## Excerpted passage
Handsome styling; cushy seats; innovative CVT technology; easy to use and affordable navigation radio
Vague power steering; engine-induced torque steer; tight rear-seat headroom
The 2014 Nissan Altima is fitted with NissanConnect Apps, an infotainment upgrade that allows apps-driven content from an iPhone or Android smartphone. Once paired, owners will be able to connect with such popular apps as Facebook, iHeartRadio, Pandora (Android only) and Online Search powered by Google (requires navigation). Hands-free text messaging is also included.
Loading the Altima with options quickly runs the price of the V6 version into the low $30,000s, which should scare away family drivers. At that price, Nissan's own Maxima might be the better choice. The responsible family shopper can choose the 2.5 SV trim level for $25,000 and get goodies such as remote start, Pandora radio integration and hands-free text reading with 17-in aluminum wheels and a backup camera, all in a car rated at 38 mpg on the highway.
The 2014 Nissan Altima comes in four trims with two engine choices. The 2.5-liter 4-cylinder cars come in base, S, SV and SL, while the V6 powered 3.5-liter comes in S, SV and SL.
The base 2.5 ($22,670) includes 16-inch steel wheels with covers, 6-way manual drivers seat, power windows, locks and mirrors, 4-speaker AM/FM/CD stereo, Nissan Intelligent Key keyless entry and push-button start, remote trunk and front window control via key fob, Bluetooth and steering wheel audio controls.

(Stored items)
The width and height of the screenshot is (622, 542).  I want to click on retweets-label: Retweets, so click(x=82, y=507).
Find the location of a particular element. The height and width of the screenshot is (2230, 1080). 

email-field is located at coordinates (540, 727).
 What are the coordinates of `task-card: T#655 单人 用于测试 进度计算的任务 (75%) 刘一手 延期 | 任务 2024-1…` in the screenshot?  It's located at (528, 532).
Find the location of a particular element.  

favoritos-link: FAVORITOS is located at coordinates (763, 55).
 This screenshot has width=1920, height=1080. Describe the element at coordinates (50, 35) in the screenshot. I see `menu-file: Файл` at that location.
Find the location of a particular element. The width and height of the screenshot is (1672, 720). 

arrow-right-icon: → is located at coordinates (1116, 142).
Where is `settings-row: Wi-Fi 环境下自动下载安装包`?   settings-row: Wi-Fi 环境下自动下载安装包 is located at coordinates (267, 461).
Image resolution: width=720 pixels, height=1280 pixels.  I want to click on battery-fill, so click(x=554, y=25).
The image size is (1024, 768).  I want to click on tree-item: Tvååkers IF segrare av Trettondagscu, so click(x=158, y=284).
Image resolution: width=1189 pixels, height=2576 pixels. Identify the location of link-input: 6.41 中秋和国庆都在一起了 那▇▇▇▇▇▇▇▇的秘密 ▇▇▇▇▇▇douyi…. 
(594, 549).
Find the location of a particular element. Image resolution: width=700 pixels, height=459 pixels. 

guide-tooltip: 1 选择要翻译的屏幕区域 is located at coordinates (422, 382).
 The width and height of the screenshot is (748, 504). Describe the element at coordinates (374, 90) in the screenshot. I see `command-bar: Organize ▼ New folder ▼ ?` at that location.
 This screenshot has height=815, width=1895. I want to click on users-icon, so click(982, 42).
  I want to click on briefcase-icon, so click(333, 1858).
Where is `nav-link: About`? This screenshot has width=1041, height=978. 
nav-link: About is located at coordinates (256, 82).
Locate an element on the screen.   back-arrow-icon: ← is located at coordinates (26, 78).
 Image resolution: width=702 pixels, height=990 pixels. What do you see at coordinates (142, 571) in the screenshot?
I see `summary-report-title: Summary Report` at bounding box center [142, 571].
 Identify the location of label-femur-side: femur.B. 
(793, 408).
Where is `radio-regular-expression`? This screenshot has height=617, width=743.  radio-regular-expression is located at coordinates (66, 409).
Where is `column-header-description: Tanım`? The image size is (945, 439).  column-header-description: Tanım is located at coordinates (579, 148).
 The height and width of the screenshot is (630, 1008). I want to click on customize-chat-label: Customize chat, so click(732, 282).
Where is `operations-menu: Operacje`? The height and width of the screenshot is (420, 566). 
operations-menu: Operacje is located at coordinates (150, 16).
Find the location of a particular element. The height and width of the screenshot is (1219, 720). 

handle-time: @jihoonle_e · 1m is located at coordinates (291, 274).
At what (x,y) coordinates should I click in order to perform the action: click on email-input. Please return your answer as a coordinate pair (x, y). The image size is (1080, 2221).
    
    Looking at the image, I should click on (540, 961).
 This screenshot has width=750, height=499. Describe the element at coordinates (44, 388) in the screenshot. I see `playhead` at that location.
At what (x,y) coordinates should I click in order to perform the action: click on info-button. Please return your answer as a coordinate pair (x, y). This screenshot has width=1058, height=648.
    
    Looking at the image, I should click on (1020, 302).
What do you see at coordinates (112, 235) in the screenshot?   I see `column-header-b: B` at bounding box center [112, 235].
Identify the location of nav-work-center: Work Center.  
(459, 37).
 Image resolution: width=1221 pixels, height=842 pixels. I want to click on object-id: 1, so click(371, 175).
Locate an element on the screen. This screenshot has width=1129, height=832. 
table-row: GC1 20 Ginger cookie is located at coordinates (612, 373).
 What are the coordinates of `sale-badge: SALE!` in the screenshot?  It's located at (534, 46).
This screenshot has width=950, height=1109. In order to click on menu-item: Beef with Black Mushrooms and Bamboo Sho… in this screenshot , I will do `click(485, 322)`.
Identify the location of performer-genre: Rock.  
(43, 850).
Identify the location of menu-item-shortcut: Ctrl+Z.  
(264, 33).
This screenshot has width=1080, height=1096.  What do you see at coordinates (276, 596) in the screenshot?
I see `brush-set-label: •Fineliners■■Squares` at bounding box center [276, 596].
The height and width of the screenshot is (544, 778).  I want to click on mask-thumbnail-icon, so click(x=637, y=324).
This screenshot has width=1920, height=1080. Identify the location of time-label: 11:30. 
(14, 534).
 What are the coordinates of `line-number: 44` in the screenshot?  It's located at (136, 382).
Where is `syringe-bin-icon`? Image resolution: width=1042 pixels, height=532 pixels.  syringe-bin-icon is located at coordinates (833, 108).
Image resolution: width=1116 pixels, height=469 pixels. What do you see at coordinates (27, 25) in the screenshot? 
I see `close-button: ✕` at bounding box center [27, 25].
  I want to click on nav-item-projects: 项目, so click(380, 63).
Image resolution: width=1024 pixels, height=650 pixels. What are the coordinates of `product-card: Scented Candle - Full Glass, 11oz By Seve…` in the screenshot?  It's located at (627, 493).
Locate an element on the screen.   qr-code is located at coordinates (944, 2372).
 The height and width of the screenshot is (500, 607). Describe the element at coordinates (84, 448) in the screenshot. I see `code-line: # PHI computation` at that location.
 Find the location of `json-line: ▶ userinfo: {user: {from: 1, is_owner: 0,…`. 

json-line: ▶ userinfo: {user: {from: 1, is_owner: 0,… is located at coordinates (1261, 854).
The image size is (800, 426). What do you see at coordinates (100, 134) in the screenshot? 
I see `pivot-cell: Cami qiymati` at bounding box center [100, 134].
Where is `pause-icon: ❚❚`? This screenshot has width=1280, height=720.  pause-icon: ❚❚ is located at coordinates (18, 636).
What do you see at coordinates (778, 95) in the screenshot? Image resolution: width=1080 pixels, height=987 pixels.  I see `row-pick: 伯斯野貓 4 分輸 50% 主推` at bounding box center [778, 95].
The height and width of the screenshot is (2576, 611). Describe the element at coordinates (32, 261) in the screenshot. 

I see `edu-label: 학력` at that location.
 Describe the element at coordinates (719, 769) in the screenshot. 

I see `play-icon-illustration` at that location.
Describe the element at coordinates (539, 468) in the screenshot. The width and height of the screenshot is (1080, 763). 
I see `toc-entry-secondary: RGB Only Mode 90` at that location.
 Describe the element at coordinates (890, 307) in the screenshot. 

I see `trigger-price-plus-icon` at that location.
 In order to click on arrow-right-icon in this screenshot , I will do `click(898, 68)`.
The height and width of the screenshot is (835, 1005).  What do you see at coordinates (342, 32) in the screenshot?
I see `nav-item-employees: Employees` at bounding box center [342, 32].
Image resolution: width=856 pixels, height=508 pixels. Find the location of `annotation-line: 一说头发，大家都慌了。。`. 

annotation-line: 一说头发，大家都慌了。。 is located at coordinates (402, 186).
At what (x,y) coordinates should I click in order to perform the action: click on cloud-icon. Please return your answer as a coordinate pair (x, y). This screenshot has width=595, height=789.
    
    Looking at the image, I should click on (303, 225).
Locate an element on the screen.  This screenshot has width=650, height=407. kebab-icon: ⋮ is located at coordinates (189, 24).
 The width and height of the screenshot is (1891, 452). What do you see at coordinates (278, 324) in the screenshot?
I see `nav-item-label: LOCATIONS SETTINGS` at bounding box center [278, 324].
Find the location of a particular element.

## The task
Reproduce the part of the 2014 Nissan Altima text from "Loading the Altima" to "S, SV and SL.".

## Written solution
Loading the Altima with options quickly runs the price of the V6 version into the low $30,000s, which should scare away family drivers. At that price, Nissan's own Maxima might be the better choice. The responsible family shopper can choose the 2.5 SV trim level for $25,000 and get goodies such as remote start, Pandora radio integration and hands-free text reading with 17-in aluminum wheels and a backup camera, all in a car rated at 38 mpg on the highway.
The 2014 Nissan Altima comes in four trims with two engine choices. The 2.5-liter 4-cylinder cars come in base, S, SV and SL, while the V6 powered 3.5-liter comes in S, SV and SL.